• Excerpted data
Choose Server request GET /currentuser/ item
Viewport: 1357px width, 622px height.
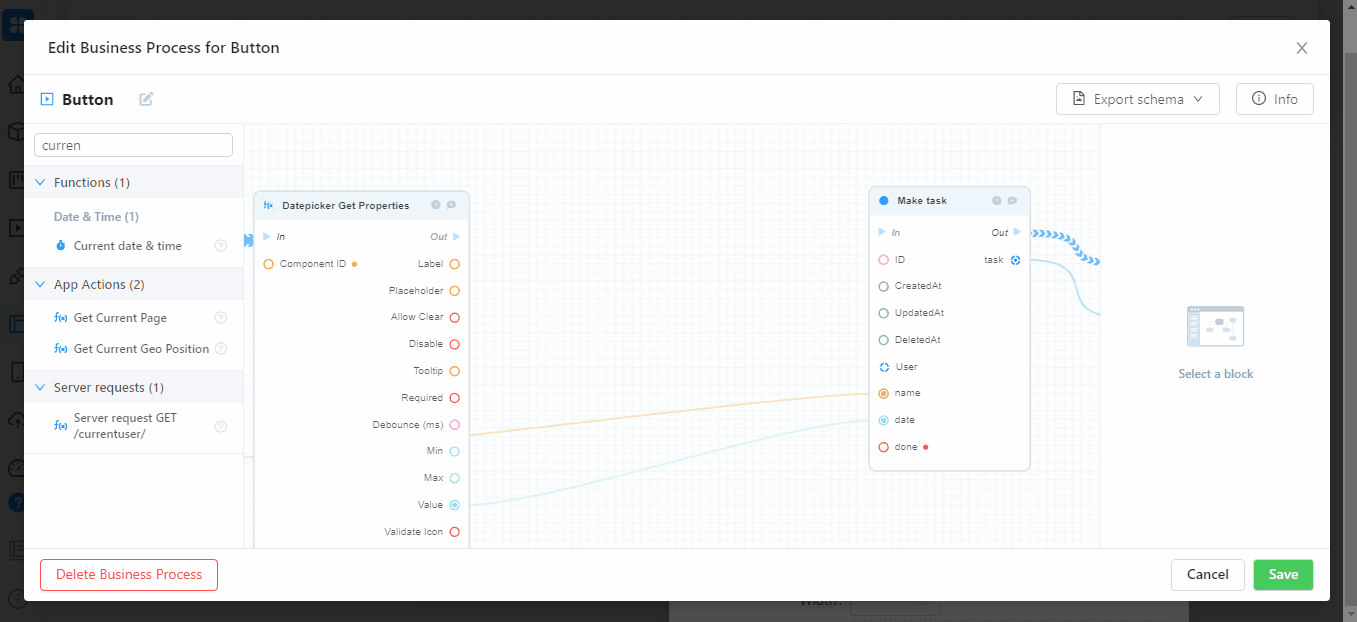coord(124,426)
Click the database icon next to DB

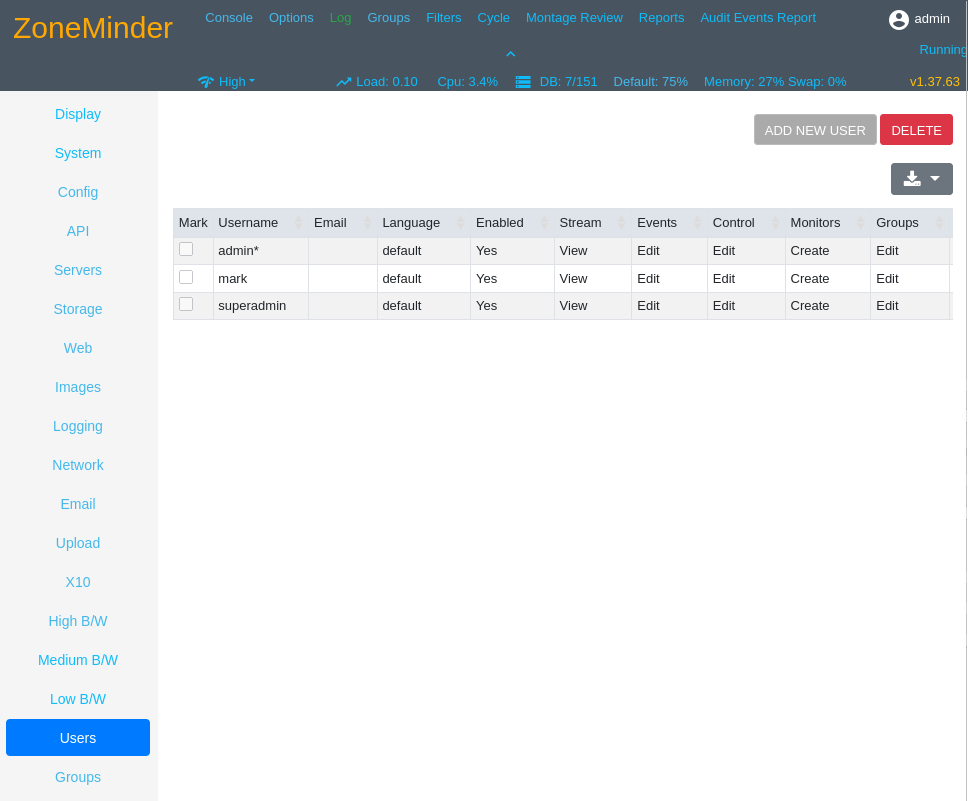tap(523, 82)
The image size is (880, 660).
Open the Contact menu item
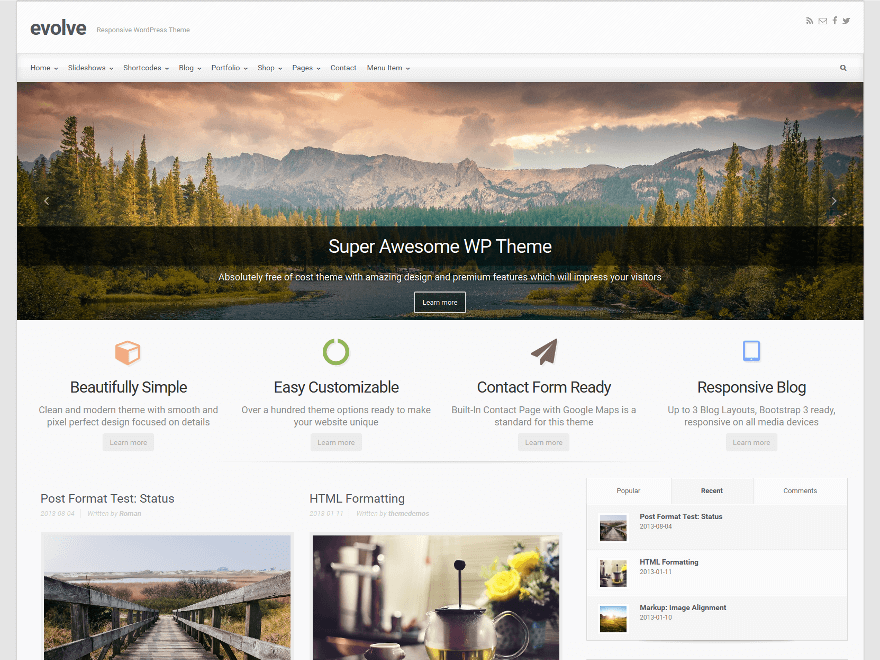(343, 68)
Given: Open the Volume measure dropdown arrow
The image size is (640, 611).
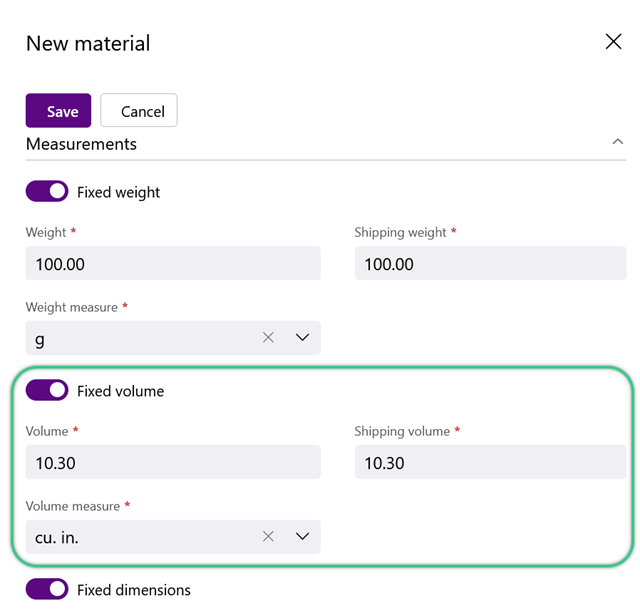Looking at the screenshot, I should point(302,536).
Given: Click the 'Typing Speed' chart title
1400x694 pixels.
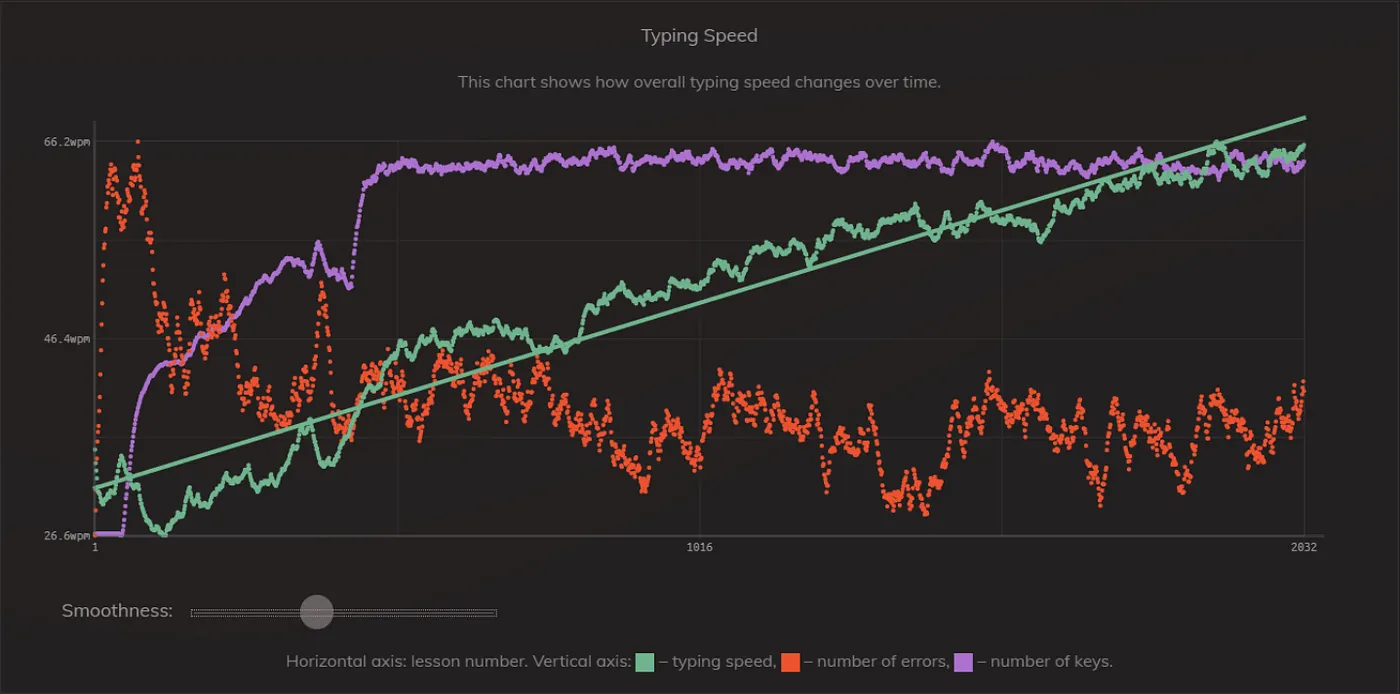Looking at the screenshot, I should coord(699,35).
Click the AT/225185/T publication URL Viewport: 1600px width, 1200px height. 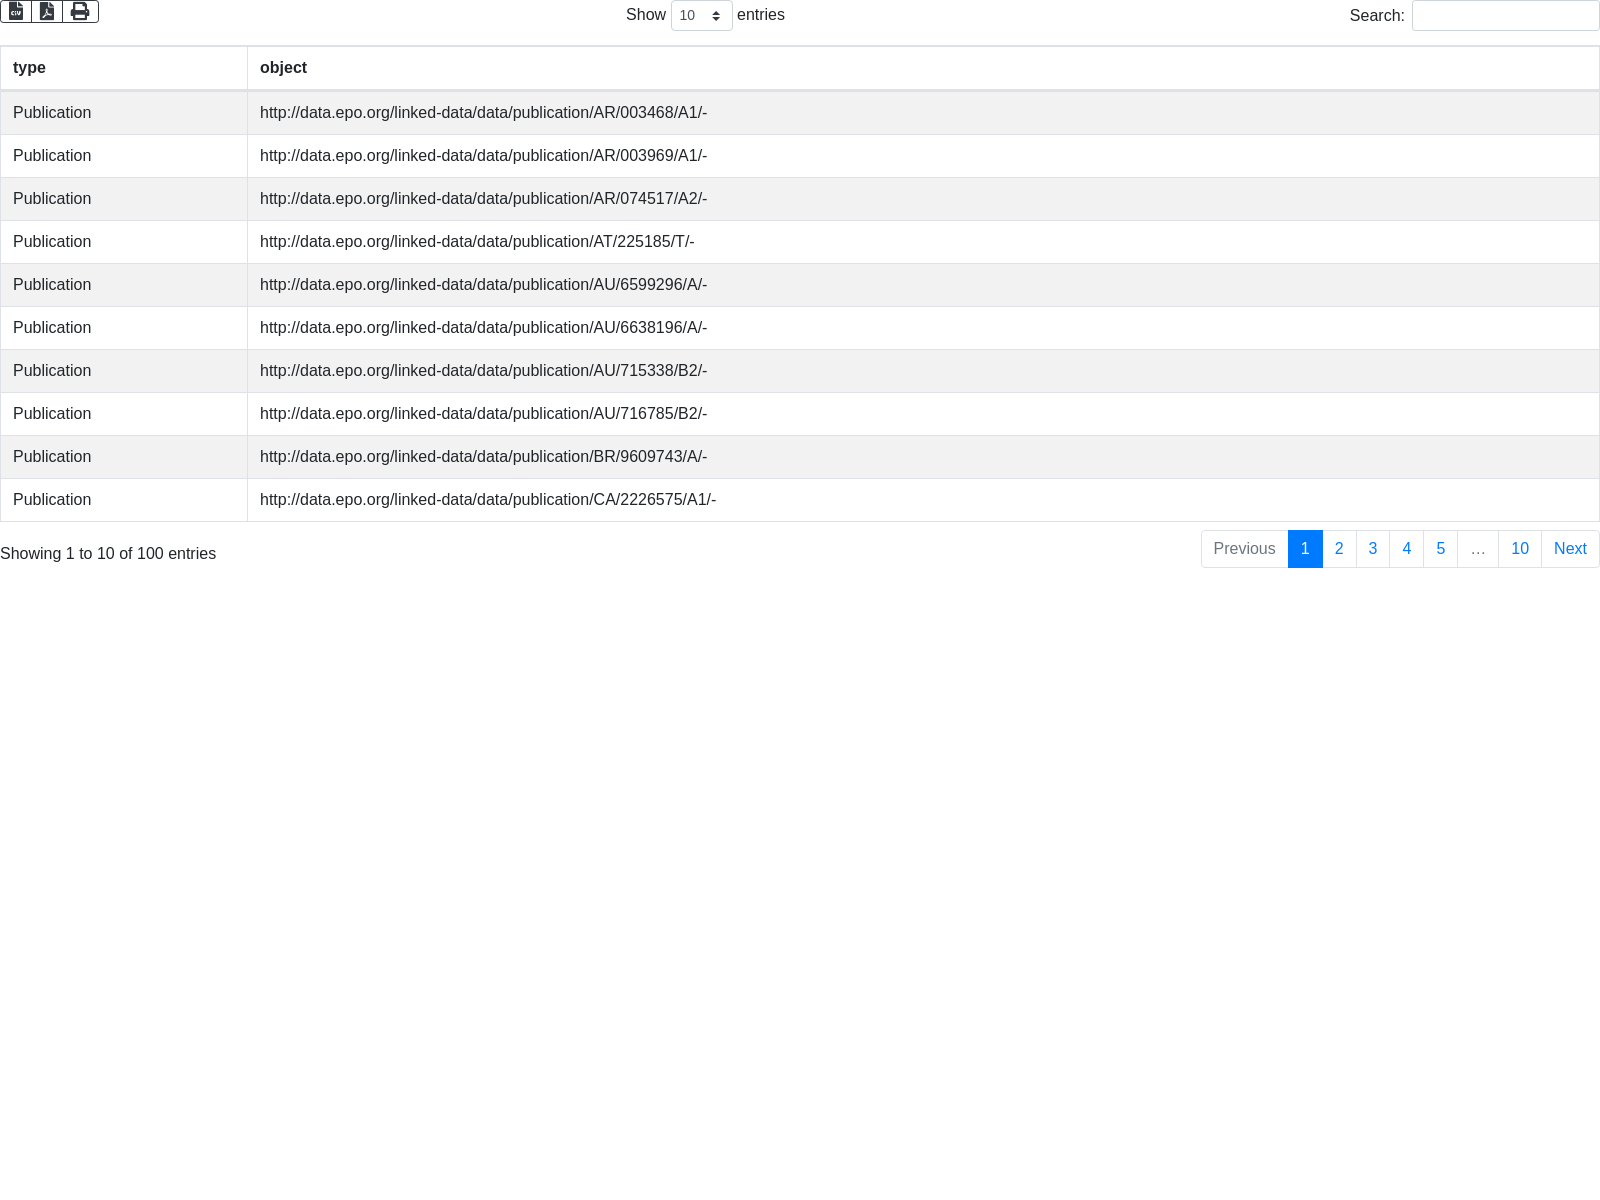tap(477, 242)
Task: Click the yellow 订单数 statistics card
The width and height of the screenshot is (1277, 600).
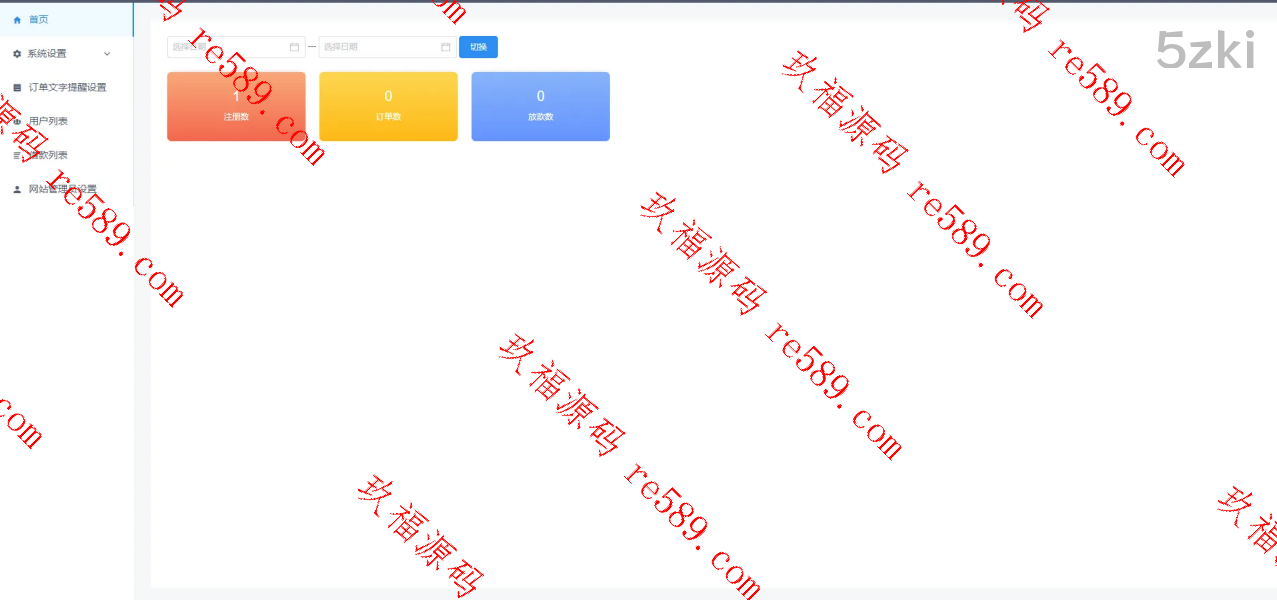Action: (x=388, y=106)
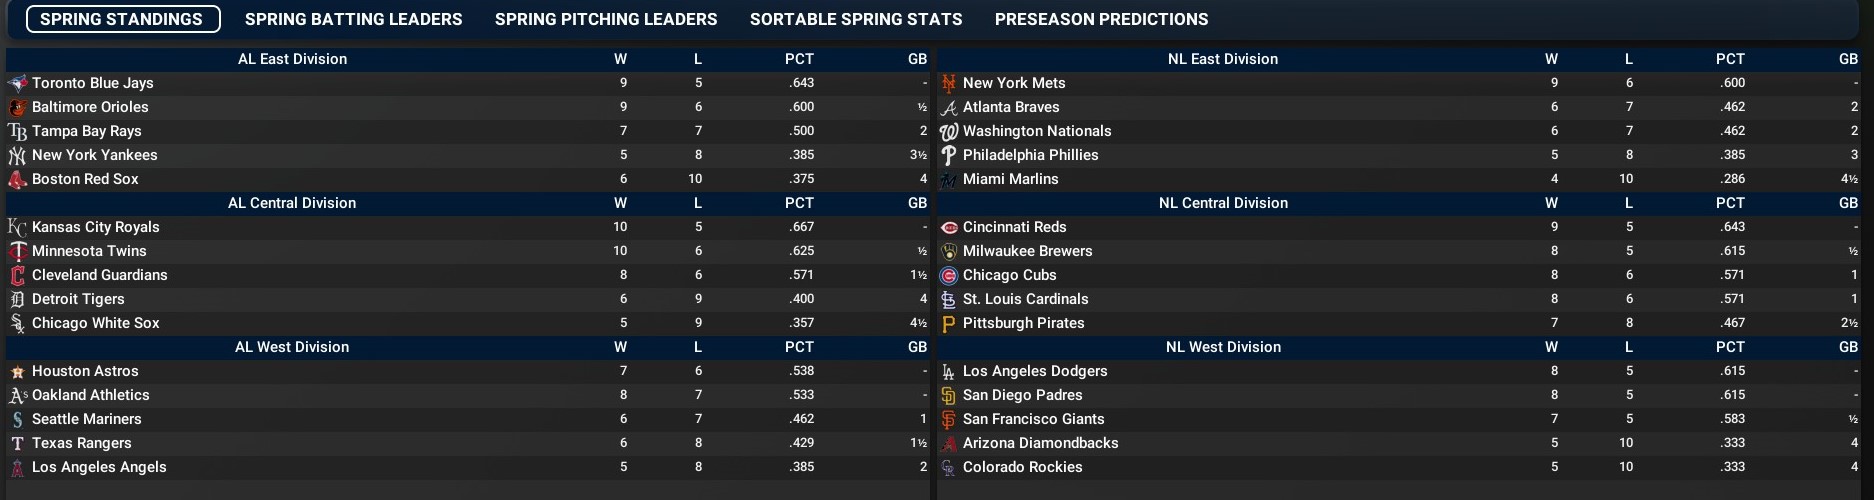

• Work task
What you return must match, line for line, the span from the line containing "The width and" through the last line of the listing above, with every picture omitted.

• Problem solution
The width and height of the screenshot is (1277, 600).
Action: (x=388, y=106)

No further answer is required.